Dr Tedros Adhanom Ghebreyesus, WHO Director-General, credit: WHO
The World Health Organisation has been accused of not acting in time to alert the world about the outbreak of the pandemic in China.
Last week, its Director-General replied to some of the criticism and defended WHO’s performance.
At the virtual press briefing on Friday (1 May), Dr Tedros Adhanom Ghebreyesus referred to the crucial Emergency Committee’s meeting on 22 – 23 January. The Committee, consisting of 15 independent experts from around the world, was convened by the WHO to advise it on what to do.
However, the first information about a virus in Wuhan had arrived to WHU much earlier. In his press briefing on Wednesday (29 April), the Director-General listed the events in chronological order. Already on 31 December 2019, did WHO’s Epidemic Intelligence System pick up a report about a cluster of cases of pneumonia of unknown cause in Wuhan, China.
The report prompted to WHO to ask China for more information on the following day and to activate its Incident Management Support Team to coordinate a response. According to WHO, the first deaths in China were reported only on 11 January.
Preliminary investigations by the Chinese authorities had found no clear evidence that human-to-human transmission was occurring. WHO posted the Chinese reports “as is” but said at a press briefing on 14 January that, based on its past experience with coronaviruses, human-to-human transmission was likely.
After WHO staff had visited Wuhan on 20 – 21 January, and reported that the evidence suggested that human-to-human transmission was occurring, Dr Tedros decided to convene the Emergency Committee to ask it if he should declare a public health emergency of international concern.
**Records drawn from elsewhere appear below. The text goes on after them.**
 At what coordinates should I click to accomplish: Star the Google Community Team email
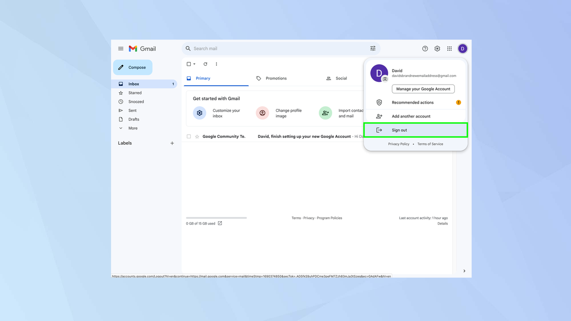[x=196, y=136]
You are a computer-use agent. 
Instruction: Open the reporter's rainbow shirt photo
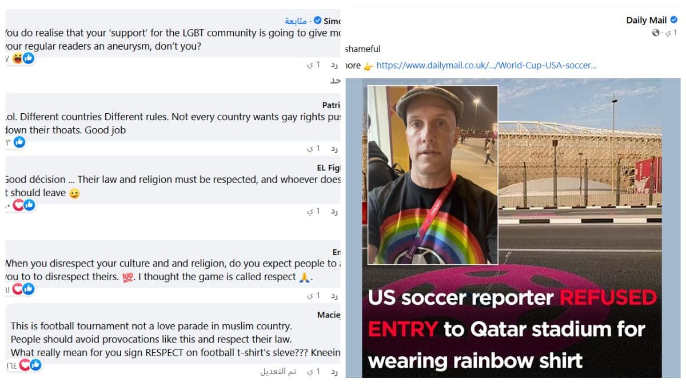point(433,175)
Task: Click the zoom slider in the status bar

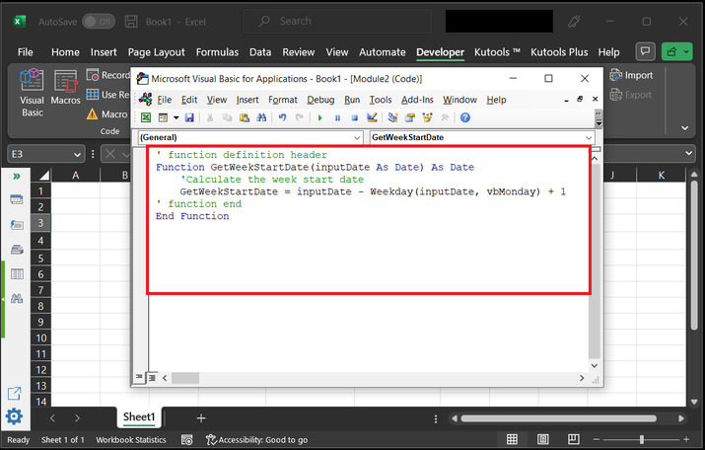Action: (x=641, y=440)
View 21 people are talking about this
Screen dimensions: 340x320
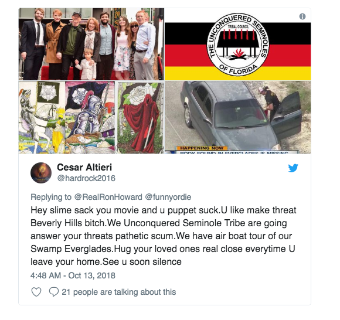pyautogui.click(x=118, y=292)
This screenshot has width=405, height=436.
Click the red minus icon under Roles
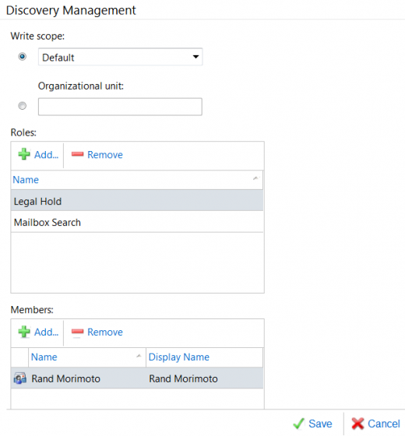point(77,154)
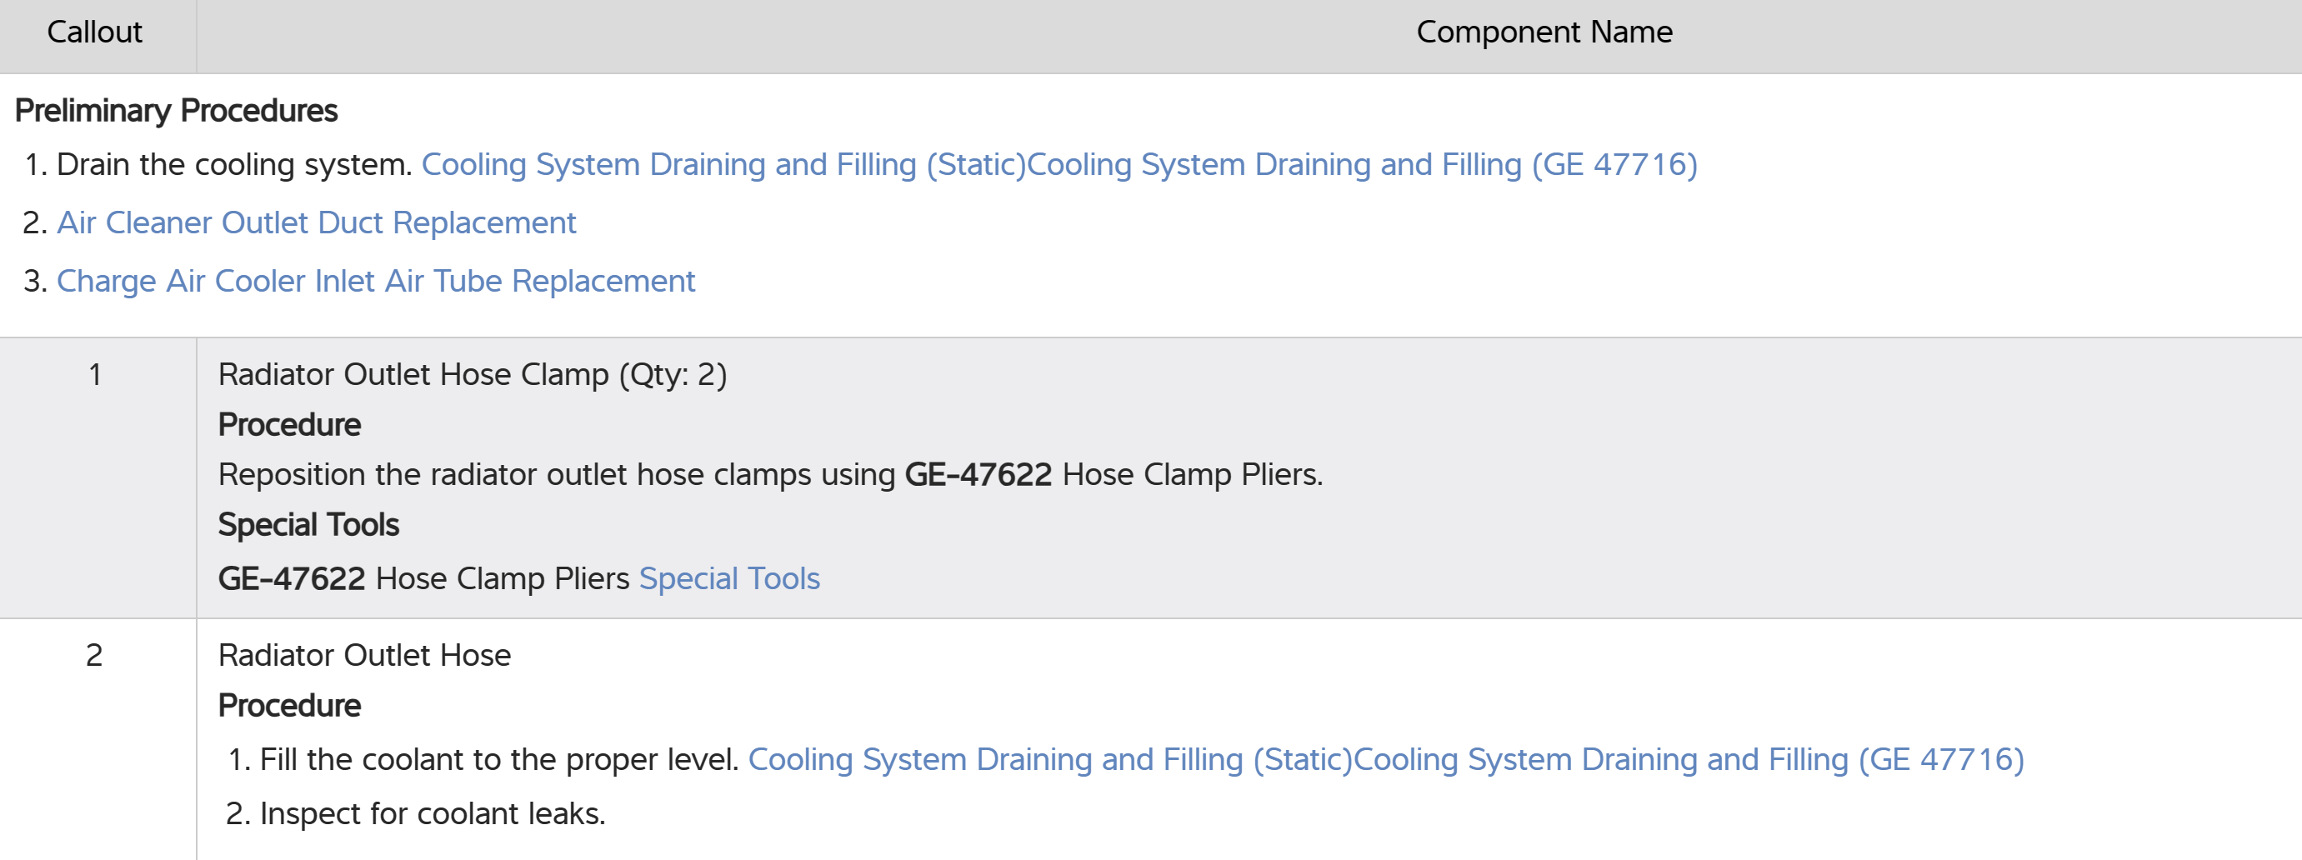Click bold GE-47622 beside Hose Clamp Pliers link
This screenshot has height=860, width=2302.
(x=291, y=579)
He described the meeting as very important but the committee was divided in its opinion. It doesn’t decide by voting and therefore asked WHO for more information. According to the Director-General, WHO didn’t waste much time. It collected more information and the Committee met again on 30 January.
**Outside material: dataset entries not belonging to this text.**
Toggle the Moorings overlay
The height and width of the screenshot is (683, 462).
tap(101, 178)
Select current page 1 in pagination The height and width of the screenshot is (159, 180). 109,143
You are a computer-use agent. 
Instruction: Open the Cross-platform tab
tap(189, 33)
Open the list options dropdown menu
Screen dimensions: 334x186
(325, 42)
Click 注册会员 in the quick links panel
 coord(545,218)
People warned WHO not to send any staff to China because of the risks, he added. “By travelling to China, we exposed ourselves to an unknown virus but we aren’t afraid of it.” On 27 January, he travelled himself with senior staff to China and met with President Xi Jinping and other leaders to learn more about the response and offer WHO’s assistance.
Global public health emergency
When the Committee met again on 30 January, there was consensus in the committee and it advised WHO to declare a global public health emergency – WHO’s highest level of alarm despite the low numbers of cases then.
“To be specific, we had 82 cases outside China, and no deaths, when we declared the highest level of international emergency,” he said. “From the beginning, WHO has acted quickly and decisively to respond and to warn the world. We sounded the alarm early, and we sounded it often.”
However, he didn’t disclose any details about WHO’s internal decision-making process or the reliability of the information it had received from China in the beginning.
At the following press conferences, Dr Tedros has repeatedly said that the world had a window of opportunity, though steadily narrowing, to prepare and to prevent widespread community transmission.
During the coming weeks, WHO did issue advice but it wasn’t always specific, such as proposing travel restrictions and quarantines of travellers from China and other affected countries.
He was also reluctant to declare a pandemic spreading to more than one continent. “Pandemic isn’t a word to use lightly or carelessly. It´s a word that, if misused, can cause unreasonable fear, or unjustified acceptance that the fight is over, leading to unnecessary suffering and death.”
That happened first on 11 March when WHO made the assessment that COVID-19 can be characterized as a pandemic.
“In the days and weeks ahead, we expect to see the number of cases, the number of deaths, and the number of affected countries climb even higher,” he warned. “WHO has been assessing this outbreak around the clock and we are deeply concerned both by the alarming levels of spread and severity, and by the alarming levels of inaction.”
Most people listening to WHO’s Director-General at the press conferences felt that the situation was under control. He said the right words, calming against panic and at the same time warning the world that it needed to act when there still was a window of opportunity. Did he lull his listeners into a false sense of security during the first weeks of the outbreak or was his message right all the time?
Of course, the pandemic remains a public health emergency of international concern, as the WHO Director-General said last week. The situation is evolving all the time. WHO and the world are fighting an invisible enemy which hasn’t been completely defeated during the lockdowns. A second wave when the restrictions are lifted cannot be excluded.
It hasn’t been proven that infected persons, who have recovered, do develop antibodies that make them immune against getting infected again. The Swedish chief epidemiologist Anders Tegnell has even been quoted as saying that such thinking undermines the argument for looking for a vaccine. “If you can’t get population (group) immunity, how can we then think a vaccine will protect us?”
Asked by The Brussels Times for a clarification, WHO media team replied that WHO expects that most people who are infected with COVID-19 will develop an antibody response that will provide some level of protection.
“What we don’t yet know is the level of protection or how long it will last. We are working with scientists around the world to better understand the body’s response to COVID-19 infection. So far, no studies have answered these important questions.”